#### [SELECTED PASSAGE]
********

The Notorious American Salem Witchcraft Trials of 1692 and 1693

Examination of a Witch (1853) by T. H. Matteson, inspired by the Salem trials

The Salem Witchcraft Trials started in the North America Continent, at Salem Village in the Massachusetts Bay Colony, now in The United States of America; (currently Danvers, Massachusetts), in February 1692 and ended in May 1693. Salem Village was a small, poor farming community of about 500 persons. The Massachusetts Bay Colony was under the possession of Great Britain, and in 1692 and 1693 under the reign of King William III and Queen Mary II.

More than 200 people were accused of witchcraft, also called “The Devil’s Magic” at Salem Village. Thirty were found guilty and 19 of whom were executed by hanging. Those 19 were 14 women and 5 men. There was another man, Giles Corey, who was pressed to death for refusing to plead innocent or guilty. Furthermore, at least 5 other people died in jail. Arrests for witches went from Salem Village to Salem Town ( a bigger territory with more inhabitants and a prosperous, thriving port about 10 miles away (16 km) from Salem Village: Salem Town evolved into modern day Salem, Massachusetts); arrests spread notably in Andover and Topsfield as well as numerous towns beyond. The hangings took place in Salem Town.

********

#### [PROBLEMS]
1. According to the passage on the Salem witchcraft trials, how many of those found guilty were executed by hanging?
2. Resume the passage on the Salem witchcraft trials, writing on from its last sentence.
The lines after this passage are separate material, unconnected to it.

#### [DATA BLOCK]
********

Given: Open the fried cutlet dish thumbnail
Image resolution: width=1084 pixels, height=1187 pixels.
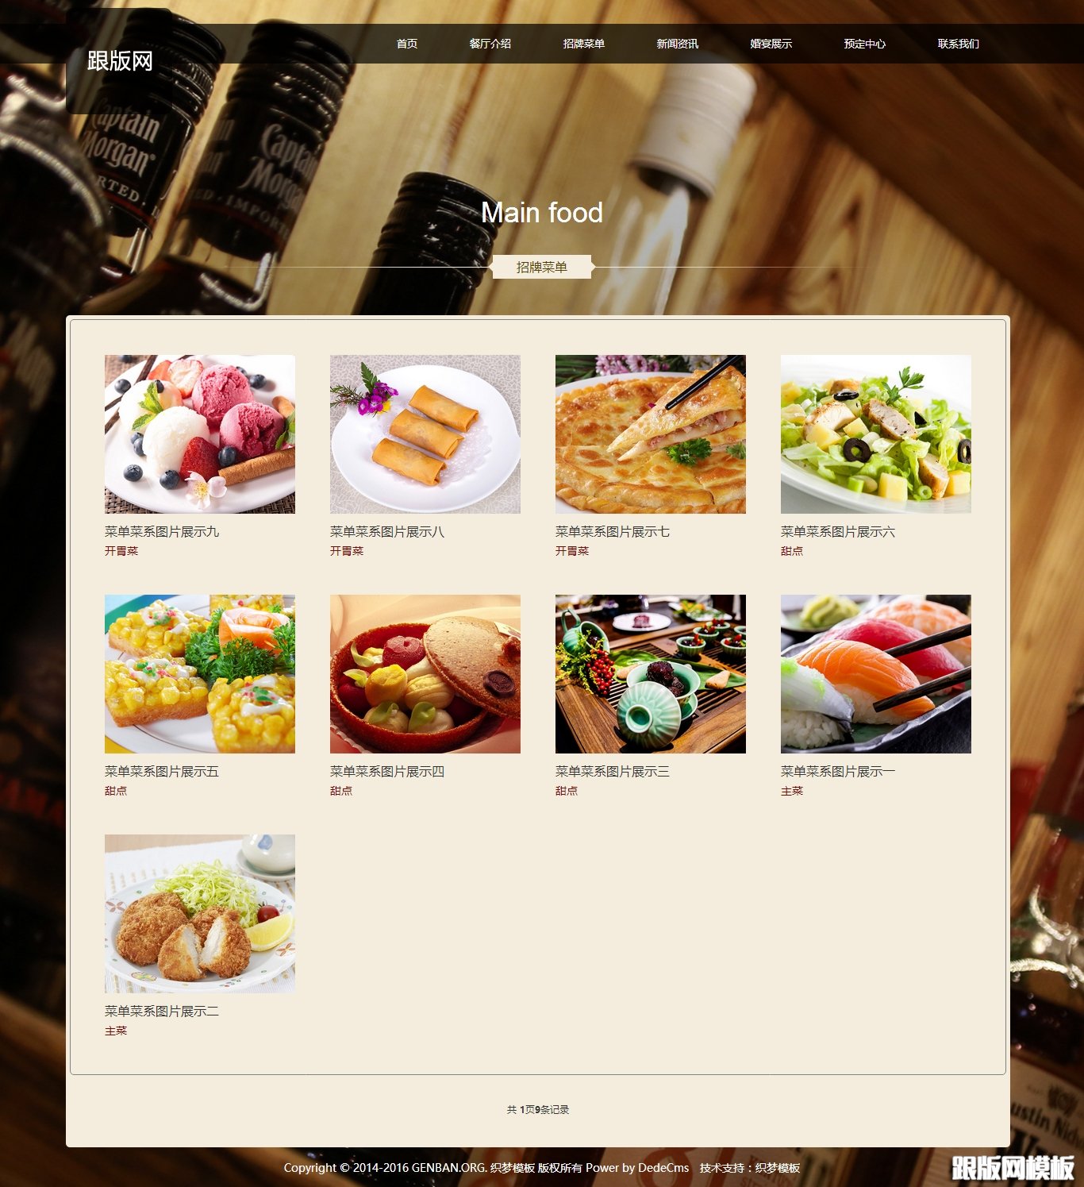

********

#### [TASK RESULTS]
1. Nineteen were executed by hanging.

2.
The witch jail was the dungeon for those accused of witchcraft and the inmates there were starved, tortured, and subject to inhumane conditions. How the accusations began: In January of 1692, there was the Reverend Samuel Parris. He became the first ordained minister of Salem Village in 1689, and was disliked because of his strict ways and greedy nature. There were quarrels. Some of the Puritans thought the Devil played some type of role in all this. His daughter, Elizabeth, also known as Betty, age 9 and her niece Abigail Williams, age 11, started to experience “fits”. These children screamed, threw things, uttered peculiar sounds, and contorted their bodies into weird positions, and crawled under furniture. A local doctor, William Griggs, blamed supernatural forces. Another girl, Ann Putnam, daughter of Thomas Putnam and Ann Putnam Senior, age 11, underwent similar physical characteristics. The primary instigator of the Puritan Salem Witchcraft Trials was Elizabeth Hubbard. She was 17 years old when these trials started in the spring of 1692. Elizabeth Hubbard was an orphan and the maid servant of Doctor William Griggs, who employed her and he had told her lurid stories of the 3 girls having bizarre, what we would call today ‘paranormal’, fits. Doctor William Griggs was also the uncle of Elizabeth Hubbard. Elizabeth Hubbard experienced her first alleged fit that was recorded on February 1, 1692.

There are researchers, decades ago, who believed the fits of these 3 young girls were caused by eating the poison of ergot of rye, and not knowing about it. Ergot is a fungus that grows on rye and less commonly on other crops as wheat. Victims of ergot have been known to suffer paranoia, delusions, and hallucinations, twitches, and spasms, cardiovascular trouble, and stillborn children. Also, ergot is known to seriously weaken the immune system. The fungus thrives in warm and cold climates; such climates are similar to the swampy meadows in Salem Village where rye was the staple grain during the spring and summer months. The very powerful hallucinate called LSD, Lysergic acid Diethylamide, is made from the ergot fungus.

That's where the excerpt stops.